Overall, Generation Z is more concerned about safety, privacy and a stable future/ career. According to marketing firm Sparks & Honey, which gathered information for its presentation “Generation Z: Forget Everything You Learned About Millennials,” one in two Generation Zers will be college educated compared to one in three millennials and one in four Gen Xers. But their educated opinions are already making a difference—32% of moms feel their Gen Z children are influential when purchasing home furnishings.

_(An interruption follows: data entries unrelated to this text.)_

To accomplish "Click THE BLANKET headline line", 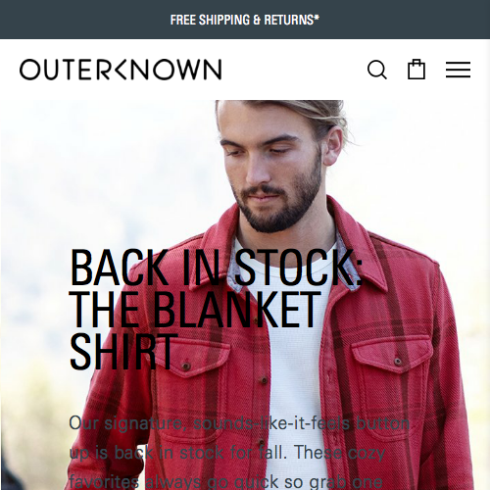I will [195, 309].
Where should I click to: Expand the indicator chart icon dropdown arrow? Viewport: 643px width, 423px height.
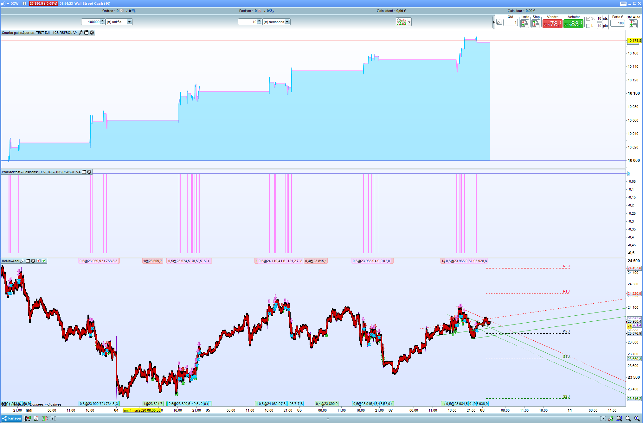coord(409,22)
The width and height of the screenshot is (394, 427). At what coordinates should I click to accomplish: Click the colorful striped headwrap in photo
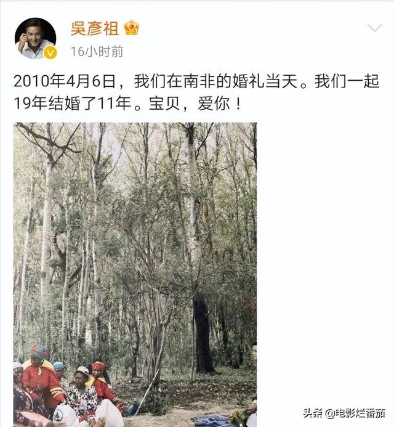coord(40,351)
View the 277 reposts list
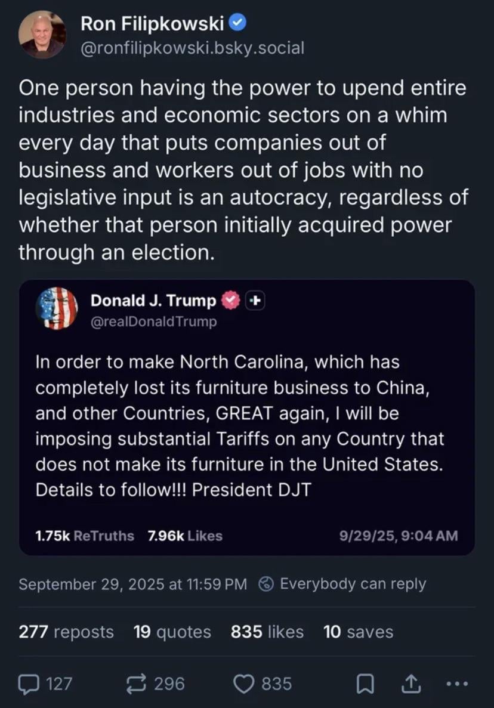 tap(66, 632)
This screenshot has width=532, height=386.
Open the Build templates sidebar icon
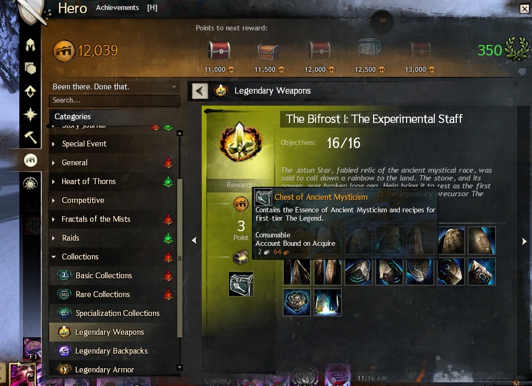(30, 92)
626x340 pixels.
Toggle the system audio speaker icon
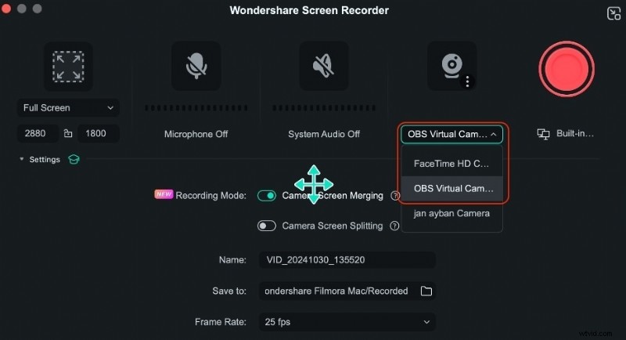(324, 67)
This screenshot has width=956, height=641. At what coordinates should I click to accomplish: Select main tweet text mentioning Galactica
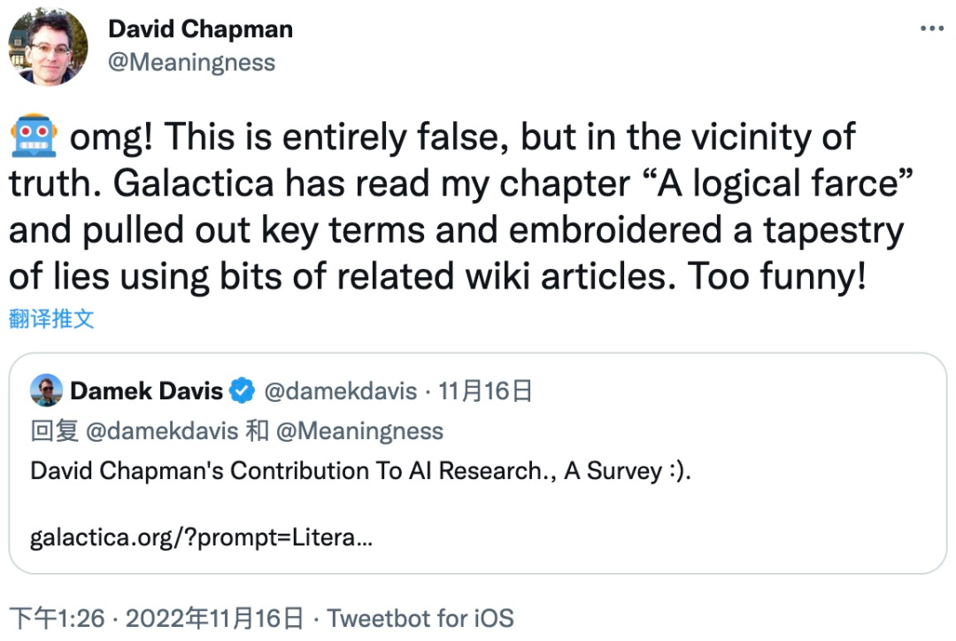461,206
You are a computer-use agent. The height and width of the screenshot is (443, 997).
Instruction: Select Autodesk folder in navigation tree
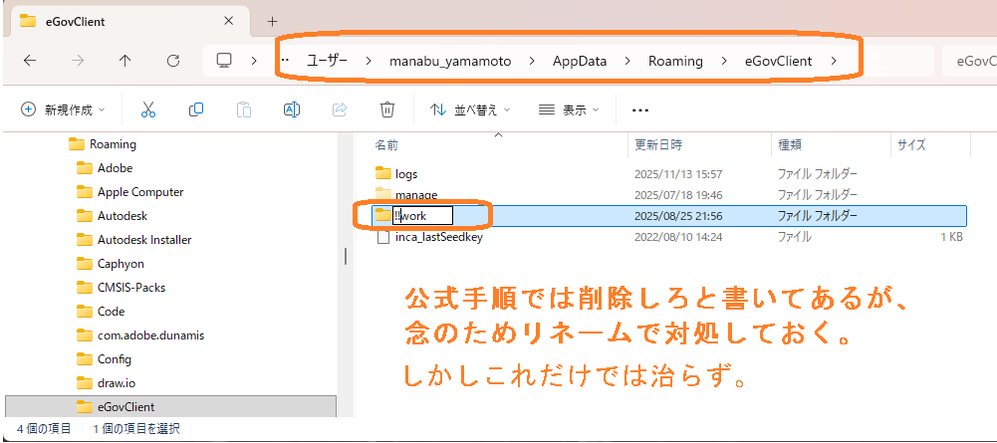click(123, 216)
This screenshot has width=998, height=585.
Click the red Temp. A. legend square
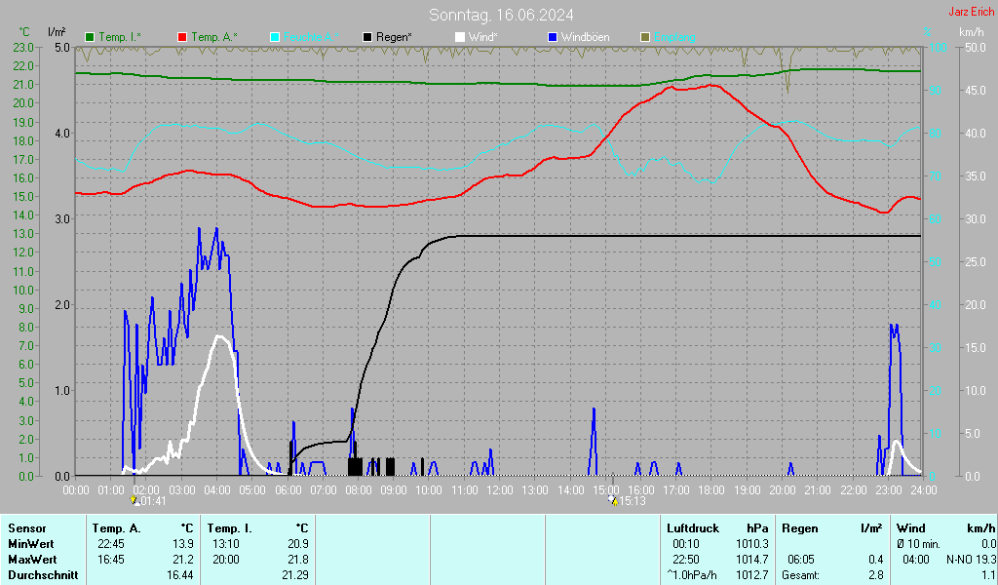pyautogui.click(x=182, y=37)
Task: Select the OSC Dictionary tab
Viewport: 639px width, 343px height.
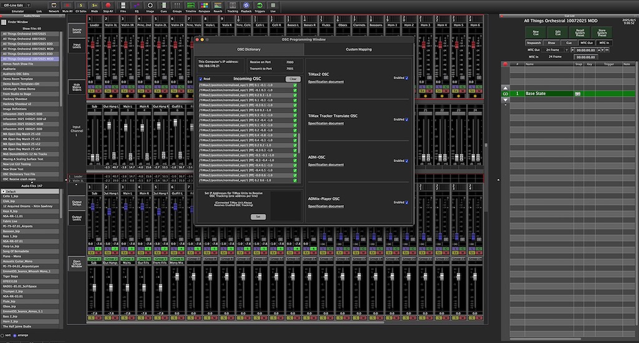Action: [248, 48]
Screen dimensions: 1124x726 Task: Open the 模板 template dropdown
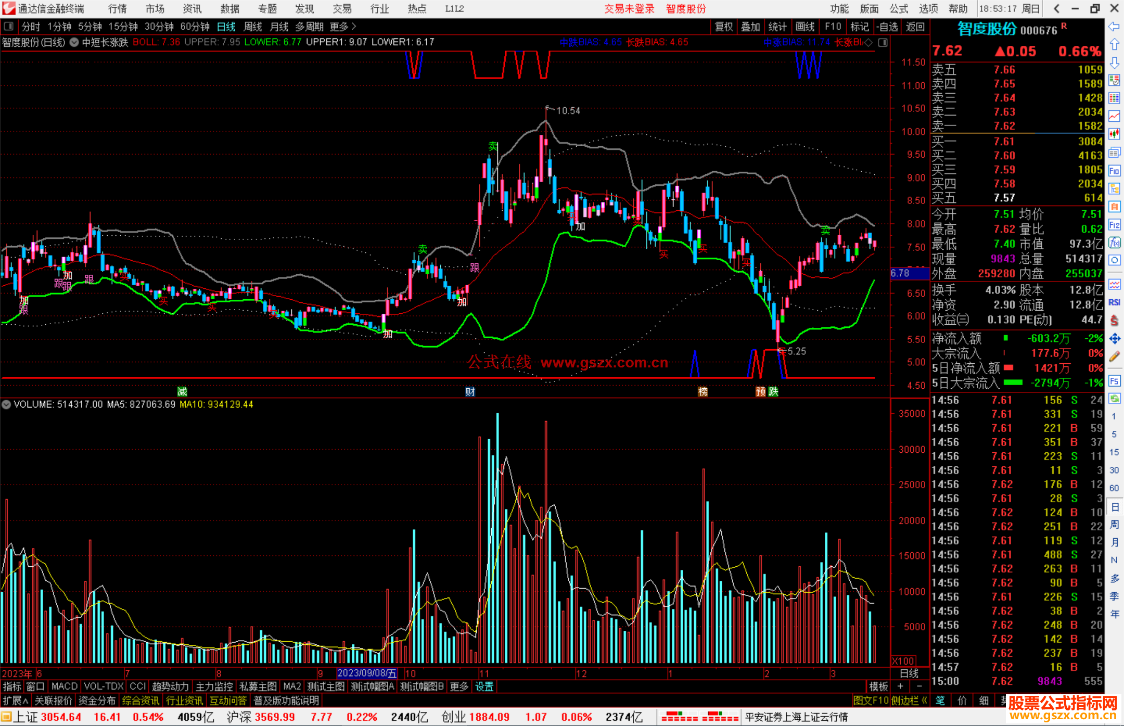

Those members of Gen Z who are old enough to shop on their own often choose online stores vs. brick-and-mortar locations. Fifty-seven percent of Gen Zers buy fashion accessories online, 60% sports equipment, 55% clothes—the point is clear. This likely goes back to the 8-second average American attention span, which is down from 12 seconds in 2000.

As Generation Z comes of age, brands need to appeal to this group fast. Social media and digital advertising will still be the focus but on a more widespread basis. According to Julia Glum’s article on the International Business Times website, “Marketing To Generation Z: Millennials Move Aside As Brands Shift To Focus Under-18 Customer,” Gen Zers use five screens: smartphone, TV, laptop, desktop and iPod. She suggests marketers spread their stories across these devices. “Gen Z is increasingly tech-savvy and has no problem getting information from multiple sources.”

Growing up either during the Great Recession or when people were trying to bounce back from the downturn, Generation Z’s buying habits reflect resourcefulness and an entrepreneurial sprit. According to Sparks & Honey, nearly 75% of high school students surveyed said they want to eventually start their own businesses.

“You’re not going to be marketing to them, you’re going to be co-creating with them,” said Jeff Fromm, president of FutureCast, a millennial marketing consultancy in Kansas City, Mo., and co-author of “Marketing to Millennials.” “This market wants to be treated as a consumer who’s a partner, not as a target audience.” Therefore, these shoppers prefer companies that are socially conscious and transparent. Company values will play a role in Gen Z’s buying habits when two comparable products cost the same.

One similarity between Gen Y and Gen Z is the disregard for “proper” order in life events— they don’t necessarily go to college then get married and then have kids. According to Fromm, this has a potential effect on buying habits as items relating to an experience are bought after they occur, not before.

Whether there are Gen Z members in your family or not, it’s time to get familiar with their tastes, habits and opinions. They will be showing up in stores sooner than expected.